“白瀟,沒想到在這還能遇見你。”
陳健看清我的模樣後,臉上的驚恐瞬間變成了譏諷。
他拍了拍身邊女伴的手,輕蔑地笑道,“喲,這不是我那短命的前女友嗎?怎麼,死後混得這麼慘,在這當燒屍工?”
我盯著他,感覺胸口都悶了。
“來的時候聽說副本裏來了個新boss是個燒屍工,不會就是你吧!”陳健活動了一下筋骨,滿臉輕蔑,“早知道是你,我還用得著偷偷摸摸的。”
他身旁的女人——林梅梅,上下打量了我幾眼,突然嗤笑出聲,“健哥,這就是你說的那個蠢女人啊?死了怎麼還投不了胎啊,真可憐!”
我緩緩站起身,頭頂的半顆腦袋“哢噠”一聲歪了歪。
陳健非但沒被嚇到,反而笑得更大聲了,“哈哈哈,白瀟,你現在這副模樣可真夠惡心的!”
他囂張地往前走了兩步,指著我的鼻子,“看你這樣子你也不是詭異吧,沒想到吧,就算你變成鬼,也拿我沒辦法!我可是高級玩家,係統保護著呢!”
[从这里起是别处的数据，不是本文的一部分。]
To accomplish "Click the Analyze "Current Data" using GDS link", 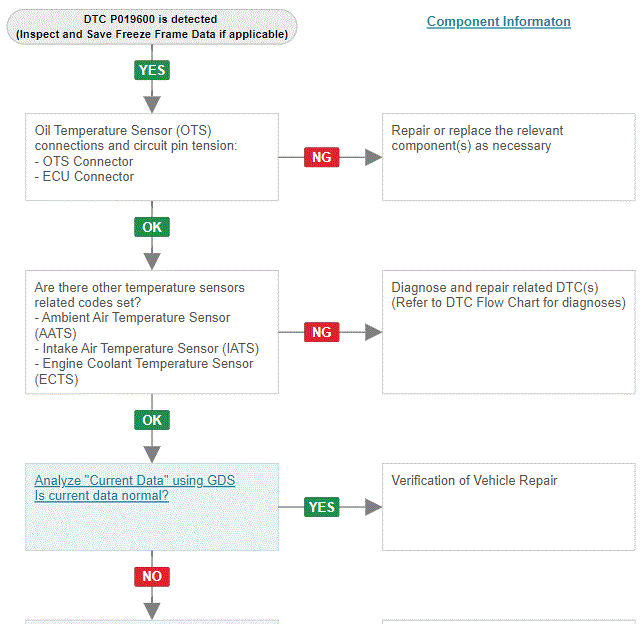I will coord(135,480).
林梅梅也嬌笑著附和,“就是啊,NPC不能傷害玩家,這是規則~”
停屍間裏一片死寂。
我歪著頭,靜靜地看著他們,臉上格外平靜。
陳健見我不說話,更加得意,“怎麼?被我說中了?”
他轉頭對林雪炫耀道,“看吧,我就說她不敢動我們。”
我慢慢摘下半顆腦袋,輕輕放在工作台上。
“陳健,”我輕聲問,“你還記得我是怎麼死的嗎?”
他愣了一下,隨即不耐煩地擺手,“誰記得那種事!你自己貪得無厭......”
事到如今,他依然把所有錯誤都推在我身上。
要不是他聯合我那個扒皮的老板,我怎麼會死在監獄裏!
林梅梅就是老板的女兒,他真以為我不知道他們早就搞在一起了?
我深吸一口氣,強行壓下翻湧的怨氣。
為了能早日投胎,我不能衝動…不能衝動…
陳健見我遲遲沒有動作,膽子更大了。
他一把推開停屍間的櫃子,挑釁地看著我,“怎麼?連句話都不敢說了?”
林梅梅更是直接走到焚化爐前,用高跟鞋踢了踢爐門,“老公咱們還是走吧,我怕在這呆久了,沾上她身上的死人味兒!”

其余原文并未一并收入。